START Text passage
|Publication number||US4530554 A|
|Application number||US 06/618,886|
|Publication date||Jul 23, 1985|
|Filing date||Jun 8, 1984|
|Priority date||Dec 27, 1983|
|Also published as||CA1213952A1, DE3483684D1, EP0147092A2, EP0147092A3, EP0147092B1|
|Publication number||06618886, 618886, US 4530554 A, US 4530554A, US-A-4530554, US4530554 A, US4530554A|
|Inventors||Benne Velsher, Jaroslav M. Hvezda, Richard J. Middlehurst|
|Original Assignee||Northern Telecom Limited|
|Export Citation||BiBTeX, EndNote, RefMan|
|Patent Citations (6), Referenced by (15), Classifications (9), Legal Events (6)|
|External Links: USPTO, USPTO Assignment, Espacenet|
This application is a continuation-in-part of application Ser. No. 566,037, filed Dec. 27th, 1983.
This invention relates to a high density low profile multiple contact connector. Such a connector is particularly applicable to circuit boards. A particular use is for mounting sub-boards, often referred to as daughter boards, on a large circuit board, often referred to as a mother board. The invention is particularly applicable to telecommunications systems.
It is quite common to require the mounting of so-called daughter boards on the larger so-called mother boards. Electrical and electronic components are mounted on a daughter board which is then mounted on the mother board. With the increased density which is being achieved, the number of contacts, or connections, to be made between mother board and daughter is very high. In many cases it is desired to mount daughter boards on mother boards which must fit in very restricted spaces in a frame. In fact, the space available is often the same as for a circuit board carrying components directly on the board. Thus what can be termed the vertical height, that is the distance normal to the plane of the mother board, is severely restricted. This causes problems in providing connectors on the mother board for connection of the daughter boards.
The present invention provides a connector which has a very low height or profile, extends only a very minimal distance beyond the periphery of a daughter board, permitting other daughter boards to be mounted very close. The connector has a high density contact arrangement, provides snap-in mounting and can be provided with keying to ensure correct orientation of a daughter board on the mother board.
Broadly, a connector in accordance with the invention comprises a bottom member for attachment to a bottom or large circuit board and including a plurality of spring cantilever contact members spaced apart along the bottom member, the contact members including tail portions extending through the bottom member for passage through the large circuit board, a spring latch member extending upward along an edge of the bottom member, a top member for attachment to the edge of a top or smaller circuit board, the top member having a plurality of contact members spaced apart, each having one end positioned to engage with contact pads on an upper surface of the smaller board and the other end positioned to contact a spring cantilever contact member on said bottom member, said spring latch member engaging over the top member when said top and bottom members are in engagement.
Normally a connector is provided on opposite sides of a smaller board, the springs retaining the smaller board in position on the larger board.
END Text passage
_Exercise requirements_:
1) In the patent text, which company is the original assignee?
2) Decide whether each statement agrees with the patent text. Answer yes or no for each and quote the deciding words.
(a) The invention is particularly applicable to telecommunications systems.
(b) The top member attaches to the large circuit board.
(c) Normally only one connector is used for a smaller board.
The items have no connection to the patent text.
START Recorded information
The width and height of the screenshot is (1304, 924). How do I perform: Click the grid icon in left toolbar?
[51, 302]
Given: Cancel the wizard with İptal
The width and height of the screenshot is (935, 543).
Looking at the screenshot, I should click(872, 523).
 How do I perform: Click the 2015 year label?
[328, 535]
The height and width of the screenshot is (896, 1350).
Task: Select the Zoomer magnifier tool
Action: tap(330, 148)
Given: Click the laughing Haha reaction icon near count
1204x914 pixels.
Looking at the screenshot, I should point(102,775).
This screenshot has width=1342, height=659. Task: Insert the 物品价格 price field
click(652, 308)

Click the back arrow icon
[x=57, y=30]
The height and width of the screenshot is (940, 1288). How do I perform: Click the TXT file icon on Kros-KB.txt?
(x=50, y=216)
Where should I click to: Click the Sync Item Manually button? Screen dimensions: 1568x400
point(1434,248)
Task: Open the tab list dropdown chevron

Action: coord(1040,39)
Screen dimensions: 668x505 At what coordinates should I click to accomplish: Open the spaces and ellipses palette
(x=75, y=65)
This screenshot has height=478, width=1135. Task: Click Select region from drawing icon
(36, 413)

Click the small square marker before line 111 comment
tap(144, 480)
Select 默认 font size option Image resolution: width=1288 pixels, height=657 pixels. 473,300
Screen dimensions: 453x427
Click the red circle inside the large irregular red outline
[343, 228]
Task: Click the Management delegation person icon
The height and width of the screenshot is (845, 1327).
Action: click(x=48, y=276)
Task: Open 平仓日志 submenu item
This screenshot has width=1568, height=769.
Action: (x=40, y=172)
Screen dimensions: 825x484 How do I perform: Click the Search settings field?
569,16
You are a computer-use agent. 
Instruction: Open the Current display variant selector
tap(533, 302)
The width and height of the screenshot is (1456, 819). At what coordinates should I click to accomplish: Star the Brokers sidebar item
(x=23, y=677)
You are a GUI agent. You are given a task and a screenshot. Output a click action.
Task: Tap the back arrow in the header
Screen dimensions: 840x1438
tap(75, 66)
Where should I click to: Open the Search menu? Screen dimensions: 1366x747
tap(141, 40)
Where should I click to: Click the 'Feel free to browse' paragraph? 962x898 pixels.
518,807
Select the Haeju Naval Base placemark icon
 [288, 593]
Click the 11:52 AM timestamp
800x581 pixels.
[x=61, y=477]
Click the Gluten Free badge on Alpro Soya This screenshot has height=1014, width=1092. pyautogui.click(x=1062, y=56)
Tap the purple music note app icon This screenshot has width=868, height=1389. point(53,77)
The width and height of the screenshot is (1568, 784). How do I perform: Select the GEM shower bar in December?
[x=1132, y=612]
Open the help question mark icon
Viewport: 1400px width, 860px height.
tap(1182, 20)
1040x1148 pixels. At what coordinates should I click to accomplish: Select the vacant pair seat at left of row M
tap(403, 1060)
END Recorded information
_Results by task_:
1) Northern Telecom Limited

2)
(a) Yes: "The invention is particularly applicable to telecommunications systems."
(b) No: "a top member for attachment to the edge of a top or smaller circuit board"
(c) No: "Normally a connector is provided on opposite sides of a smaller board"